Ovvero, come passare un magnifico fine settimana con Mama, Empidosi, persone che conosco da molto e che adoro, persone che conosco da poco ma da cui evidentemente sono stata separata alla nascita, e persone che conosco da metà e metà e che mi piacciono parecchio man mano che le conosco un po’ di più.
Tutto questo con innumerevoli [molto innumerevoli] bottiglie di vino, frico, prosciutto crudo, camerieri basiti dalla voracità della Principipessa [noi no, ormai non ci stupisce nulla], partite a Trivial perse per abbandono alle sei del mattino e partite a Taboo vinte per abbandono prima di pranzo, intermezzi follonichesi da ridere a squarciapanza, mille libri da leggere prima di morire, “celo, celo, celo, mi manca” con le figurine Morandini, whisky che non avevo mai assaggiato e whisky che ho riassaggiato con gran gioia dopo anni, pane di Ferrara, Metaxa, cucchiaini di cioccolato e spuntini di coniglio.

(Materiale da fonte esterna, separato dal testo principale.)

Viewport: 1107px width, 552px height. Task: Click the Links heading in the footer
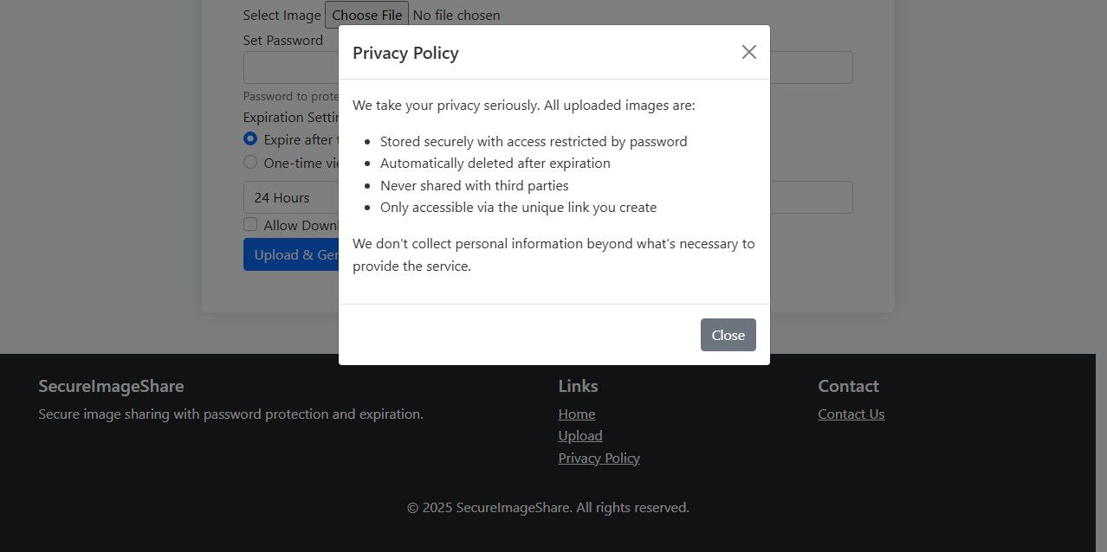coord(578,386)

[Persi per Ferrara, al telefono chiedo indicazioni]
Cova: … e dopo il semaforo devi andare dritto, quasi a destra.
Cougar: Come “quasi”? Dammi una risposta binaria! Dritto o a destra!

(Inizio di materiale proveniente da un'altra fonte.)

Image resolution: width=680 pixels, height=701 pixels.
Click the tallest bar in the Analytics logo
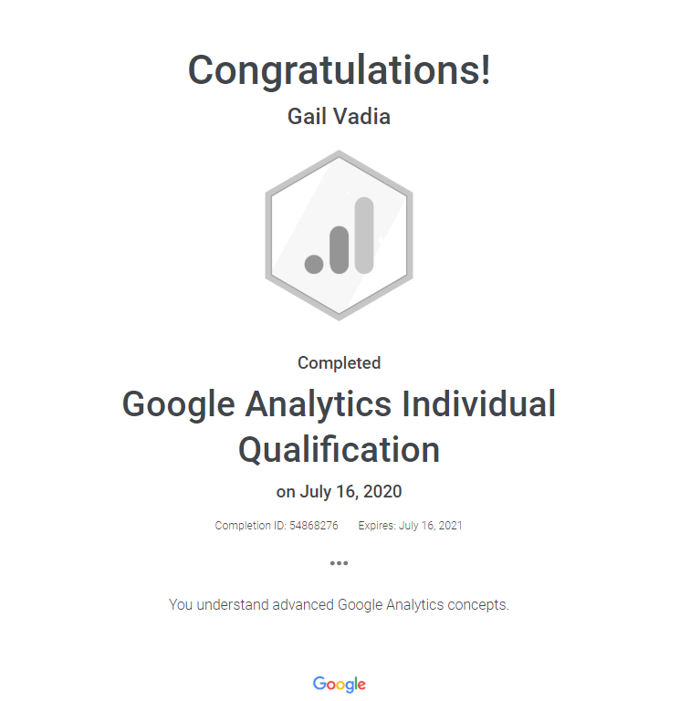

Cova: Fai tu, se vai dritto incocci contro le mura…
[Esterno dell’All Black Pub, un’ora imprecisata dopo la mezzanotte]
Cougar: …insomma hai la memoria di un pesce rosso!
Bern: Sì, potrei prenderne tanti e collegarli insieme in una rete neurale, così risolverei il problema della memoria.

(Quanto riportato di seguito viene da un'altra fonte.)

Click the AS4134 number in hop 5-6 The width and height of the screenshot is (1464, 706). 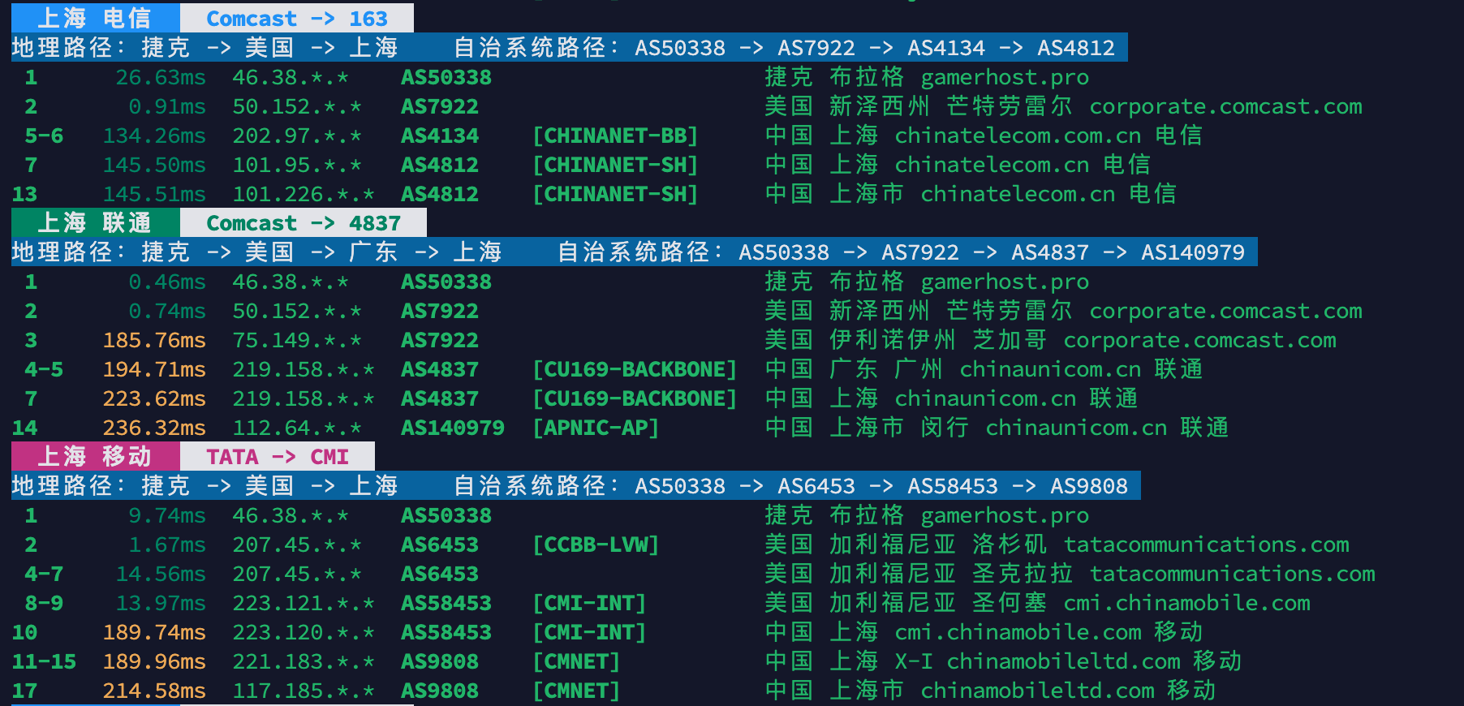point(440,136)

Cougar: Sì, li metti in RAID…
La mia nuova maglietta recita “Furlans do it better”… Sarà, ma senza i sei “forêscs” non se ne sarebbe fatto proprio nulla. Per davvero.


in rosso, il percorso [si noti la lieve declinazione browninana dello stesso] A -> B dalla macchina al cinema, con arrivo a film già iniziato.